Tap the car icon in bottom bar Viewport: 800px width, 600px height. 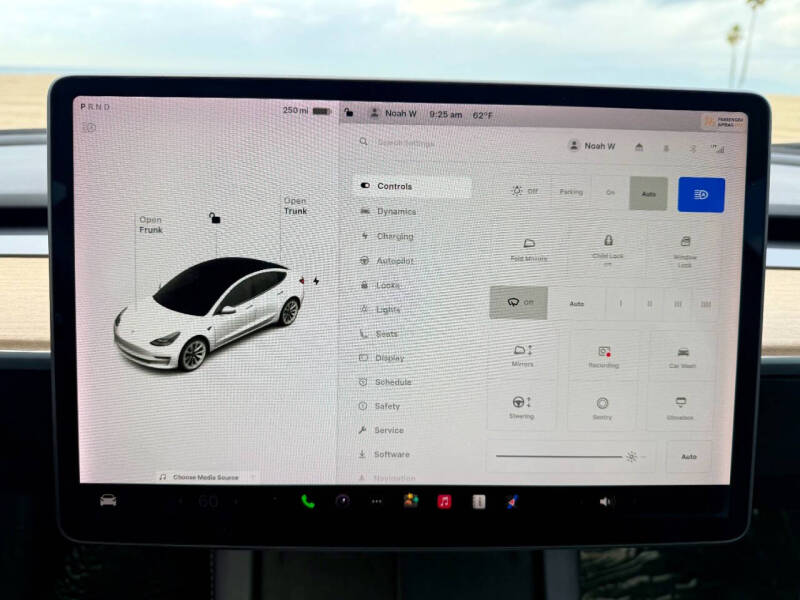(x=108, y=500)
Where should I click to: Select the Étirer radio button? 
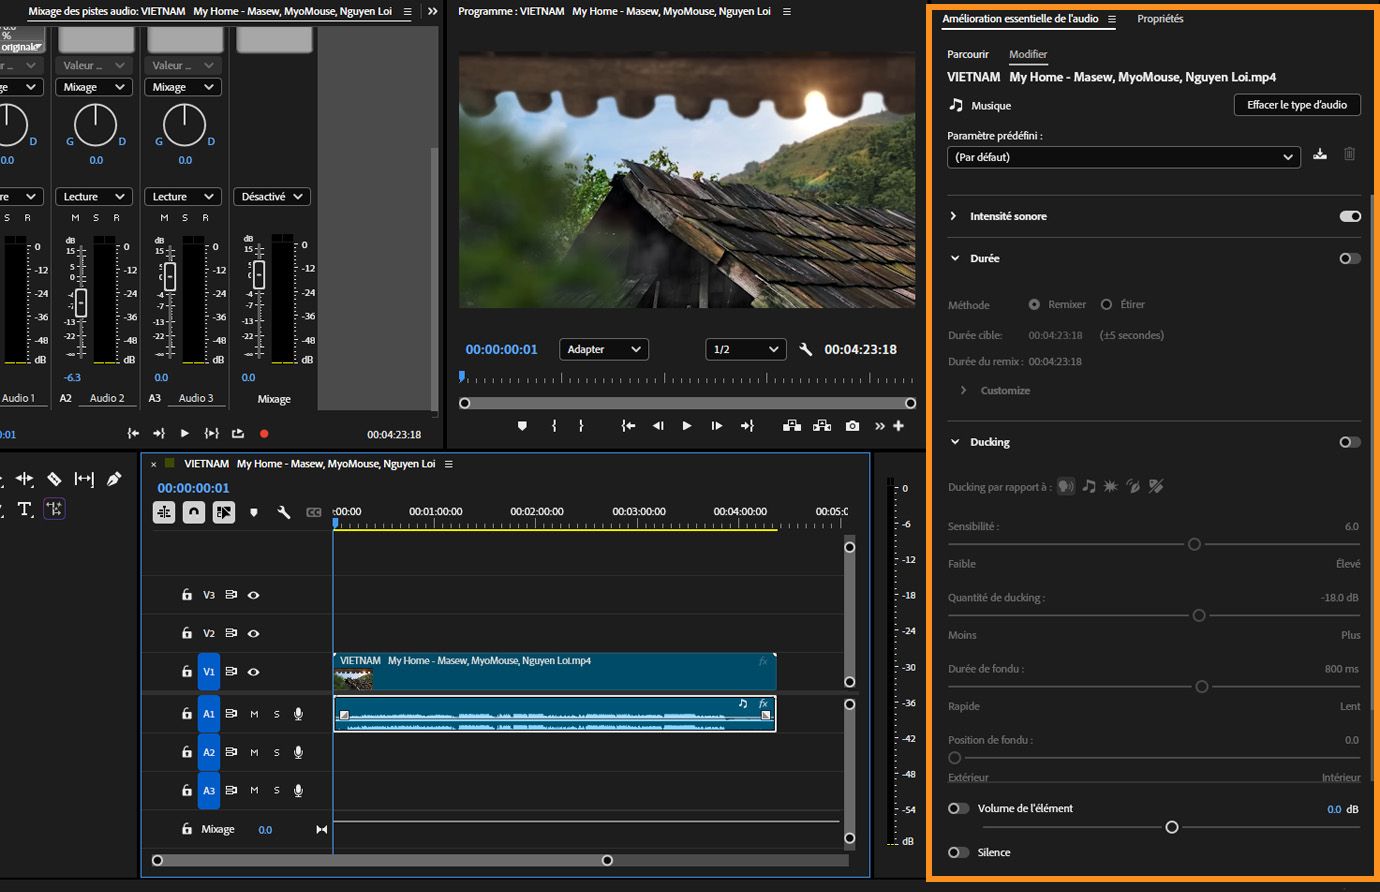(1107, 304)
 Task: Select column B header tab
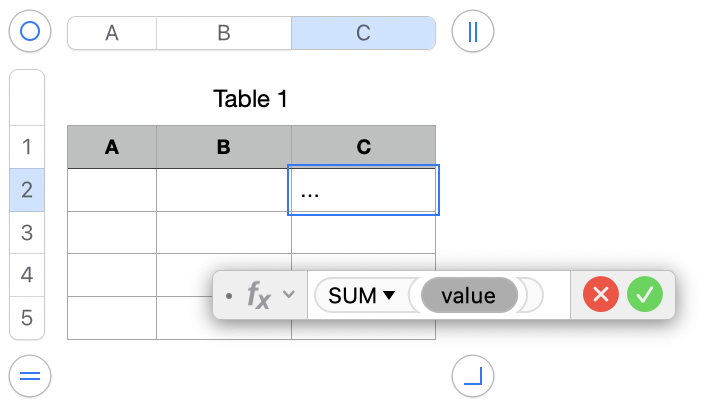click(x=224, y=32)
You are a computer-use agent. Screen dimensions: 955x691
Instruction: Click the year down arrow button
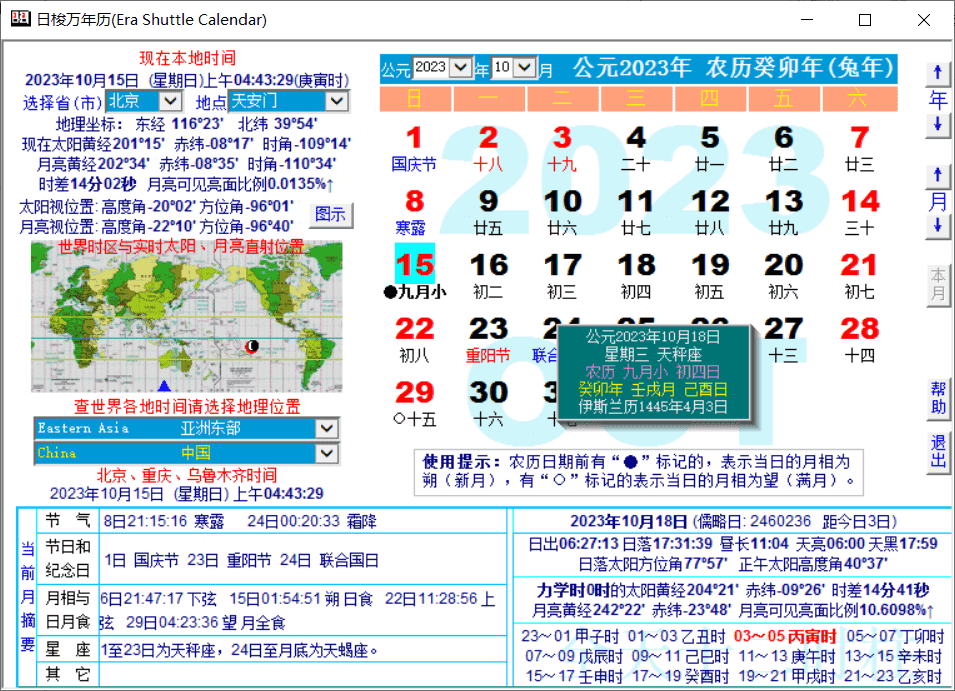pos(937,124)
○ ○ ○ ○ ○
_Work required_:
Reproduce the lines starting at the one containing "You are a computer-use" and ending at the end of the records, replacing "arrow" with "chevron" and changing nothing else. Leave the pictures out of your answer.

_Answer to this exercise_:
You are a computer-use agent. Screen dimensions: 955x691
Instruction: Click the year down chevron button
pos(937,124)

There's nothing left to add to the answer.